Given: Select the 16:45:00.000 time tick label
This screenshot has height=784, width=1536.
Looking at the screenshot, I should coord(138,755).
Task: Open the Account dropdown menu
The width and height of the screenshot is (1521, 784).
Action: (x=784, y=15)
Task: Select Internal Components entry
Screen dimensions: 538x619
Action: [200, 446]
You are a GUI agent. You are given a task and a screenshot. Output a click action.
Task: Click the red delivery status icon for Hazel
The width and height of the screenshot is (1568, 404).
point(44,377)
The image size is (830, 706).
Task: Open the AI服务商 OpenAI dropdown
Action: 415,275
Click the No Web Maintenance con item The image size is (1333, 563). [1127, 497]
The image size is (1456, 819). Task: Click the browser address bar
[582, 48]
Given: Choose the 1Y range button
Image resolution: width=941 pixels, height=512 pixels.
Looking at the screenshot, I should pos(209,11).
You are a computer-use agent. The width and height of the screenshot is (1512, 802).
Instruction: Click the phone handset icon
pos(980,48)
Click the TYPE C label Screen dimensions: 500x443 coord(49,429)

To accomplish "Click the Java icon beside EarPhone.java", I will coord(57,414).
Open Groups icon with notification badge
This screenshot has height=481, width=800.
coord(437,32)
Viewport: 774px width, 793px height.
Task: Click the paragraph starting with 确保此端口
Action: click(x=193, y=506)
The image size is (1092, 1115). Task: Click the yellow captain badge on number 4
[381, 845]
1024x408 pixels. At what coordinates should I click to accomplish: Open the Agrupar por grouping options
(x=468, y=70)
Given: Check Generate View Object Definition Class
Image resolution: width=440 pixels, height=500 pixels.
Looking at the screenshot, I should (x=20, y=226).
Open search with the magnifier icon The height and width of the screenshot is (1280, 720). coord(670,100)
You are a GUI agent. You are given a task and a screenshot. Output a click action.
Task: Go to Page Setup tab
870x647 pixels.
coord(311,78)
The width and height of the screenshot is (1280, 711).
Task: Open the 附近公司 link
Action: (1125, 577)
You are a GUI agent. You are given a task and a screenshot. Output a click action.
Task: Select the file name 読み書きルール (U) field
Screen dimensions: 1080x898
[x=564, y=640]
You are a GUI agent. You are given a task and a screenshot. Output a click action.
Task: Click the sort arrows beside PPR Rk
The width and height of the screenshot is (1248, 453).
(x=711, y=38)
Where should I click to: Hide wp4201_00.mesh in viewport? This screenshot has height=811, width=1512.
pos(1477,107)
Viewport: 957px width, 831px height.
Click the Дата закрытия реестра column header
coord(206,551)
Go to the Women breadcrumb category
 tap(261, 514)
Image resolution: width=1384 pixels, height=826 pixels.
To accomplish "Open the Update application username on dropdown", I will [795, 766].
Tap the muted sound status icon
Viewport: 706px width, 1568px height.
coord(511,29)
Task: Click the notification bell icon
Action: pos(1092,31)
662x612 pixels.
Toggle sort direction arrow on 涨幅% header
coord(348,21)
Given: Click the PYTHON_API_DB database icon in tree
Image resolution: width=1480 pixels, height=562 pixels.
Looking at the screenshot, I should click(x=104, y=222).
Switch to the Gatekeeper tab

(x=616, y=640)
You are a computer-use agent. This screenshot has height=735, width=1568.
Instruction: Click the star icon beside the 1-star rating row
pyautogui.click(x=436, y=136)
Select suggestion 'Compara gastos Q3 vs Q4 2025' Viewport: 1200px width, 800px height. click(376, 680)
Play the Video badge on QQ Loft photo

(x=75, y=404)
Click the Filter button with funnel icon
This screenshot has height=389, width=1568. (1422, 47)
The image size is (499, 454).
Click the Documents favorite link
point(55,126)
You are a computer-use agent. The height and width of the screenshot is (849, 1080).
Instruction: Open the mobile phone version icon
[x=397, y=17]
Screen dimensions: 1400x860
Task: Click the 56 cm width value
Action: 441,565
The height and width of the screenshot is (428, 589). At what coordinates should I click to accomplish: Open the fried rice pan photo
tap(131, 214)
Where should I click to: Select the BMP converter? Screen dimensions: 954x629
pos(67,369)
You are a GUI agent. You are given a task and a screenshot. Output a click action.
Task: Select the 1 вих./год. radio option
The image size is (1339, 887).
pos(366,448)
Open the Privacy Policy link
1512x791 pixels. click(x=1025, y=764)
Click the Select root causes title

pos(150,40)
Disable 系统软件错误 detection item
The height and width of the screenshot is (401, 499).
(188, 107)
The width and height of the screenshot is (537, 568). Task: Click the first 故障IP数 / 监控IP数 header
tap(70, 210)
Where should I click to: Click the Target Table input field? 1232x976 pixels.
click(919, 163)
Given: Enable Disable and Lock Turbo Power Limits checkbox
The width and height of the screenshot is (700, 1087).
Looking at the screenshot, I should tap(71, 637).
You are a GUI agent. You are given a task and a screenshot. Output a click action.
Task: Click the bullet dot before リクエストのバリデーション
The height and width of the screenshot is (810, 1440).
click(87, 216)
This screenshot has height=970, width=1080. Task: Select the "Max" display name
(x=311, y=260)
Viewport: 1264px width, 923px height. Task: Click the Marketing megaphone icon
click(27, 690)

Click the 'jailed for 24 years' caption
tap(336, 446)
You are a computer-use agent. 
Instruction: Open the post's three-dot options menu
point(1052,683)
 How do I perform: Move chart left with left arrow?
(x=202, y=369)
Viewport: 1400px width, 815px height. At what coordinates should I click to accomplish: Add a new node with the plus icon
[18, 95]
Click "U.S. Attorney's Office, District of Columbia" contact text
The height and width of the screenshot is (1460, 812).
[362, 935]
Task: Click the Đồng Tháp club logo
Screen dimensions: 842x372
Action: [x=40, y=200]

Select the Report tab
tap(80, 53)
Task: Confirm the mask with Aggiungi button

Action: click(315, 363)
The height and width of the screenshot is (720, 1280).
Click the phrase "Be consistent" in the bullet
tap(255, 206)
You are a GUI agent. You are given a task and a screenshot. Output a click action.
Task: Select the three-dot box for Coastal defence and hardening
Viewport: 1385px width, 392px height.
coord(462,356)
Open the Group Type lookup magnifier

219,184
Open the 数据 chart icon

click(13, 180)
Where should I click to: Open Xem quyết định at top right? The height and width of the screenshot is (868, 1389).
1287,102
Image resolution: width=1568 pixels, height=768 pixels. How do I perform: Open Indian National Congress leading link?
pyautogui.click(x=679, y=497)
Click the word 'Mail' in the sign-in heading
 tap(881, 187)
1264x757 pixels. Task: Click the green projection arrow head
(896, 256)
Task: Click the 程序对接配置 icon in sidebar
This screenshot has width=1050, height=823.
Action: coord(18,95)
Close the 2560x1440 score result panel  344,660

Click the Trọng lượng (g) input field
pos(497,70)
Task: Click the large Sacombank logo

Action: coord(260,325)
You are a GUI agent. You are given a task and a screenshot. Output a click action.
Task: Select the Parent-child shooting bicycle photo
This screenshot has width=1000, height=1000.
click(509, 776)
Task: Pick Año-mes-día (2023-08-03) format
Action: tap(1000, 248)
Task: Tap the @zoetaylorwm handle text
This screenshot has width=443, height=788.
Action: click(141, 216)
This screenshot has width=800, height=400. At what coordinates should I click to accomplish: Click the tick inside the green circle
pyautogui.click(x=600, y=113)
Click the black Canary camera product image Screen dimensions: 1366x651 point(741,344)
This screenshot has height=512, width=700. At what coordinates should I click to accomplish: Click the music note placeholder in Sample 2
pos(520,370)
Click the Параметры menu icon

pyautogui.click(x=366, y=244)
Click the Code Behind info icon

----

ASSIGNMENT: Please write the listing out again, matching each line exactly.

YOUR SOLUTION:
Given: Select the 16:45:00.000 time tick label
This screenshot has height=784, width=1536.
Looking at the screenshot, I should coord(138,755).
Task: Open the Account dropdown menu
The width and height of the screenshot is (1521, 784).
Action: (x=784, y=15)
Task: Select Internal Components entry
Screen dimensions: 538x619
Action: [200, 446]
You are a GUI agent. You are given a task and a screenshot. Output a click action.
Task: Click the red delivery status icon for Hazel
The width and height of the screenshot is (1568, 404).
point(44,377)
The image size is (830, 706).
Task: Open the AI服务商 OpenAI dropdown
Action: 415,275
Click the No Web Maintenance con item The image size is (1333, 563). [1127, 497]
The image size is (1456, 819). Task: Click the browser address bar
[582, 48]
Given: Choose the 1Y range button
Image resolution: width=941 pixels, height=512 pixels.
Looking at the screenshot, I should pos(209,11).
You are a computer-use agent. The width and height of the screenshot is (1512, 802).
Instruction: Click the phone handset icon
pos(980,48)
Click the TYPE C label Screen dimensions: 500x443 coord(49,429)

To accomplish "Click the Java icon beside EarPhone.java", I will coord(57,414).
Open Groups icon with notification badge
This screenshot has height=481, width=800.
coord(437,32)
Viewport: 774px width, 793px height.
Task: Click the paragraph starting with 确保此端口
Action: click(x=193, y=506)
The image size is (1092, 1115). Task: Click the yellow captain badge on number 4
[381, 845]
1024x408 pixels. At what coordinates should I click to accomplish: Open the Agrupar por grouping options
(x=468, y=70)
Given: Check Generate View Object Definition Class
Image resolution: width=440 pixels, height=500 pixels.
Looking at the screenshot, I should (x=20, y=226).
Open search with the magnifier icon The height and width of the screenshot is (1280, 720). coord(670,100)
You are a GUI agent. You are given a task and a screenshot. Output a click action.
Task: Go to Page Setup tab
870x647 pixels.
coord(311,78)
The width and height of the screenshot is (1280, 711).
Task: Open the 附近公司 link
Action: (1125, 577)
You are a GUI agent. You are given a task and a screenshot. Output a click action.
Task: Select the file name 読み書きルール (U) field
Screen dimensions: 1080x898
[x=564, y=640]
You are a GUI agent. You are given a task and a screenshot. Output a click action.
Task: Click the sort arrows beside PPR Rk
The width and height of the screenshot is (1248, 453).
(x=711, y=38)
Where should I click to: Hide wp4201_00.mesh in viewport? This screenshot has height=811, width=1512.
pos(1477,107)
Viewport: 957px width, 831px height.
Click the Дата закрытия реестра column header
coord(206,551)
Go to the Women breadcrumb category
 tap(261, 514)
Image resolution: width=1384 pixels, height=826 pixels.
To accomplish "Open the Update application username on dropdown", I will [795, 766].
Tap the muted sound status icon
Viewport: 706px width, 1568px height.
coord(511,29)
Task: Click the notification bell icon
Action: pos(1092,31)
662x612 pixels.
Toggle sort direction arrow on 涨幅% header
coord(348,21)
Given: Click the PYTHON_API_DB database icon in tree
Image resolution: width=1480 pixels, height=562 pixels.
Looking at the screenshot, I should click(x=104, y=222).
Switch to the Gatekeeper tab

(x=616, y=640)
You are a computer-use agent. This screenshot has height=735, width=1568.
Instruction: Click the star icon beside the 1-star rating row
pyautogui.click(x=436, y=136)
Select suggestion 'Compara gastos Q3 vs Q4 2025' Viewport: 1200px width, 800px height. click(376, 680)
Play the Video badge on QQ Loft photo

(x=75, y=404)
Click the Filter button with funnel icon
This screenshot has height=389, width=1568. (1422, 47)
The image size is (499, 454).
Click the Documents favorite link
point(55,126)
You are a computer-use agent. The height and width of the screenshot is (849, 1080).
Instruction: Open the mobile phone version icon
[x=397, y=17]
Screen dimensions: 1400x860
Task: Click the 56 cm width value
Action: 441,565
The height and width of the screenshot is (428, 589). At what coordinates should I click to accomplish: Open the fried rice pan photo
tap(131, 214)
Where should I click to: Select the BMP converter? Screen dimensions: 954x629
pos(67,369)
You are a GUI agent. You are given a task and a screenshot. Output a click action.
Task: Select the 1 вих./год. radio option
The image size is (1339, 887).
pos(366,448)
Open the Privacy Policy link
1512x791 pixels. click(x=1025, y=764)
Click the Select root causes title

pos(150,40)
Disable 系统软件错误 detection item
The height and width of the screenshot is (401, 499).
(188, 107)
The width and height of the screenshot is (537, 568). Task: Click the first 故障IP数 / 监控IP数 header
tap(70, 210)
Where should I click to: Click the Target Table input field? 1232x976 pixels.
click(919, 163)
Given: Enable Disable and Lock Turbo Power Limits checkbox
The width and height of the screenshot is (700, 1087).
Looking at the screenshot, I should tap(71, 637).
You are a GUI agent. You are given a task and a screenshot. Output a click action.
Task: Click the bullet dot before リクエストのバリデーション
The height and width of the screenshot is (810, 1440).
click(87, 216)
This screenshot has height=970, width=1080. Task: Select the "Max" display name
(x=311, y=260)
Viewport: 1264px width, 923px height. Task: Click the Marketing megaphone icon
click(27, 690)

Click the 'jailed for 24 years' caption
tap(336, 446)
You are a computer-use agent. 
Instruction: Open the post's three-dot options menu
point(1052,683)
 How do I perform: Move chart left with left arrow?
(x=202, y=369)
Viewport: 1400px width, 815px height. At what coordinates should I click to accomplish: Add a new node with the plus icon
[18, 95]
Click "U.S. Attorney's Office, District of Columbia" contact text
The height and width of the screenshot is (1460, 812).
[362, 935]
Task: Click the Đồng Tháp club logo
Screen dimensions: 842x372
Action: [x=40, y=200]

Select the Report tab
tap(80, 53)
Task: Confirm the mask with Aggiungi button

Action: click(315, 363)
The height and width of the screenshot is (720, 1280).
Click the phrase "Be consistent" in the bullet
tap(255, 206)
You are a GUI agent. You are given a task and a screenshot. Output a click action.
Task: Select the three-dot box for Coastal defence and hardening
Viewport: 1385px width, 392px height.
coord(462,356)
Open the Group Type lookup magnifier

219,184
Open the 数据 chart icon

click(13, 180)
Where should I click to: Open Xem quyết định at top right? The height and width of the screenshot is (868, 1389).
1287,102
Image resolution: width=1568 pixels, height=768 pixels. How do I perform: Open Indian National Congress leading link?
pyautogui.click(x=679, y=497)
Click the word 'Mail' in the sign-in heading
 tap(881, 187)
1264x757 pixels. Task: Click the green projection arrow head
(896, 256)
Task: Click the 程序对接配置 icon in sidebar
This screenshot has width=1050, height=823.
Action: coord(18,95)
Close the 2560x1440 score result panel  344,660

Click the Trọng lượng (g) input field
pos(497,70)
Task: Click the large Sacombank logo

Action: coord(260,325)
You are a GUI agent. You are given a task and a screenshot. Output a click action.
Task: Select the Parent-child shooting bicycle photo
This screenshot has width=1000, height=1000.
click(509, 776)
Task: Pick Año-mes-día (2023-08-03) format
Action: tap(1000, 248)
Task: Tap the @zoetaylorwm handle text
This screenshot has width=443, height=788.
Action: click(141, 216)
This screenshot has width=800, height=400. At what coordinates should I click to accomplish: Click the tick inside the green circle
pyautogui.click(x=600, y=113)
Click the black Canary camera product image Screen dimensions: 1366x651 point(741,344)
This screenshot has height=512, width=700. At what coordinates should I click to accomplish: Click the music note placeholder in Sample 2
pos(520,370)
Click the Параметры menu icon

pyautogui.click(x=366, y=244)
Click the Code Behind info icon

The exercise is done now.